#### Page ####

La parole est à M. Jean-Pierre Corbisez.
M. Jean-Pierre Corbisez. Deux lettres de mise en demeure ont été adressées à la France par la Commission européenne portant sur les lacunes de la législation française transposant la directive Projets de 2011 sur deux points : l’obligation de prendre en considération l’ensemble des critères établis en annexe III de la directive pour déterminer si un projet doit être soumis à évaluation environnementale ; l’obligation de veiller à ce que les autorités compétentes accomplissent leur mission de manière objective.
La nomenclature des projets soumis à évaluation a été annulée par le Conseil d’État le 15 avril dernier, au motif qu’elle se fonde essentiellement sur la dimension du projet. Quant à la prévention des conflits d’intérêts, le décret du 3 juillet 2020, qui organise un système de déport, ne semble pas non plus suffire à la Commission.
Selon nous, la France a deux issues possibles pour débloquer rapidement la situation.
La première serait de préserver la fixation de critères et de seuils, comme cela est le cas aujourd’hui, mais en y ajoutant une « clause-filet ». Cela permettrait de rattraper les projets qui n’entrent pas dans la nomenclature et qui pourraient néanmoins avoir une incidence notable sur l’environnement, comme le proposent nos collègues du groupe écologiste par un amendement que nous avions cosigné par le passé.
La seconde issue, que nous vous soumettons par cet amendement, est de supprimer les critères et les seuils définis par voie réglementaire et de laisser l’autorité environnementale indépendante décider au cas par cas de soumettre, ou non, le projet à évaluation environnementale, en se fondant sur les termes de la directive.
Tant que l’autorisation du projet et l’examen au cas par cas relèveront de la même autorité, les contentieux devant les tribunaux administratifs perdureront. Le Conseil d’État a rappelé, dans un arrêt du 28 avril 2021, que l’autorité environnementale doit disposer d’une autonomie réelle et, à ce titre, être pourvue de moyens administratifs et humains qui lui sont propres.
Confier à un préfet de région le soin, à la fois, de décider de l’opportunité de mener l’évaluation et d’autoriser le projet constitue une violation du principe de séparation fonctionnelle et un vice de procédure substantiel.
L’adoption de cet amendement aurait également pour avantage de simplifier la procédure en amont de l’évaluation environnementale pour le maître d’ouvrage.

#### Contenu des données ####

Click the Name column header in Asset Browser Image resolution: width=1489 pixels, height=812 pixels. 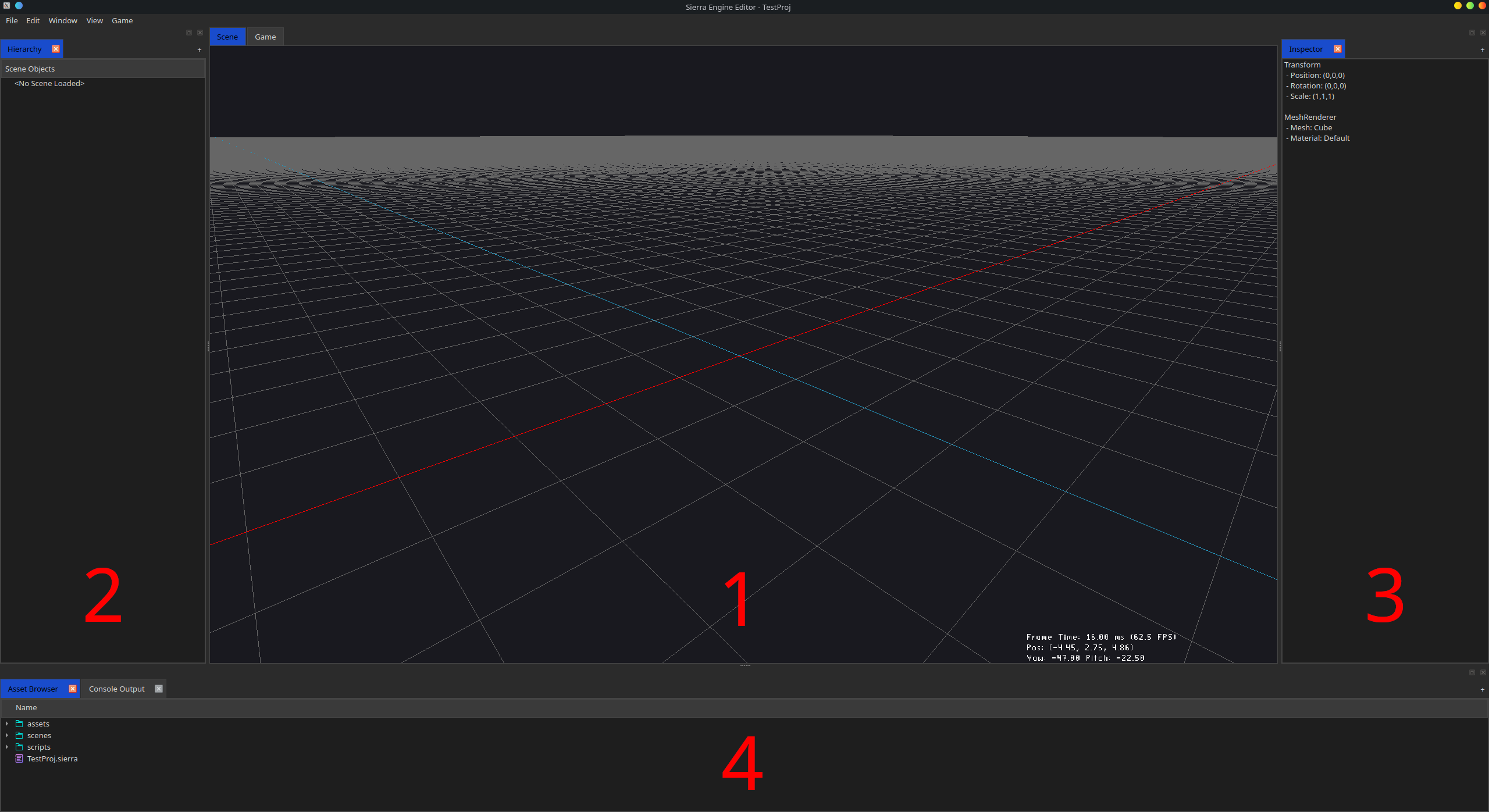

####

Reprenez l'intervention sur l'évaluation environnementale des projets et prolongez-la à partir de sa dernière phrase.

◆ Résultat final ◆
Il nous semble qu’une remise à plat de la législation est indispensable et préférable aux divers raccommodages intervenus en réaction à la jurisprudence du Conseil d’État.
Mme le président. L’amendement n° 24 rectifié, présenté par MM. Requier, Corbisez, Bilhac et Cabanel, Mme N. Delattre, MM. Gold et Guérini, Mme Guillotin et M. Guiol, est ainsi libellé :
Après l’article 32
Insérer un article additionnel ainsi rédigé :
L’article L. 122-1 du code de l’environnement est ainsi modifié :
1° Au troisième alinéa du II, les mots : « chargée de l’examen au cas par cas » sont remplacés par le mot : « environnementale » ;
2° Au deuxième alinéa du IV, les mots : « l’autorité mentionnée à l’article L. 171-8 » sont remplacés par le mot : « environnementale » ;
3° Le V bis est ainsi modifié :
a) À la première phrase, les mots : « l’examen au cas par cas » sont remplacés par les mots « l’autorisation du projet » ;
b) À la deuxième phrase, les mots : « en charge de l’examen au cas par cas ou comme autorité » sont supprimés.
La parole est à M. Jean-Pierre Corbisez.
M. Jean-Pierre Corbisez. Il s’agit d’un amendement de repli.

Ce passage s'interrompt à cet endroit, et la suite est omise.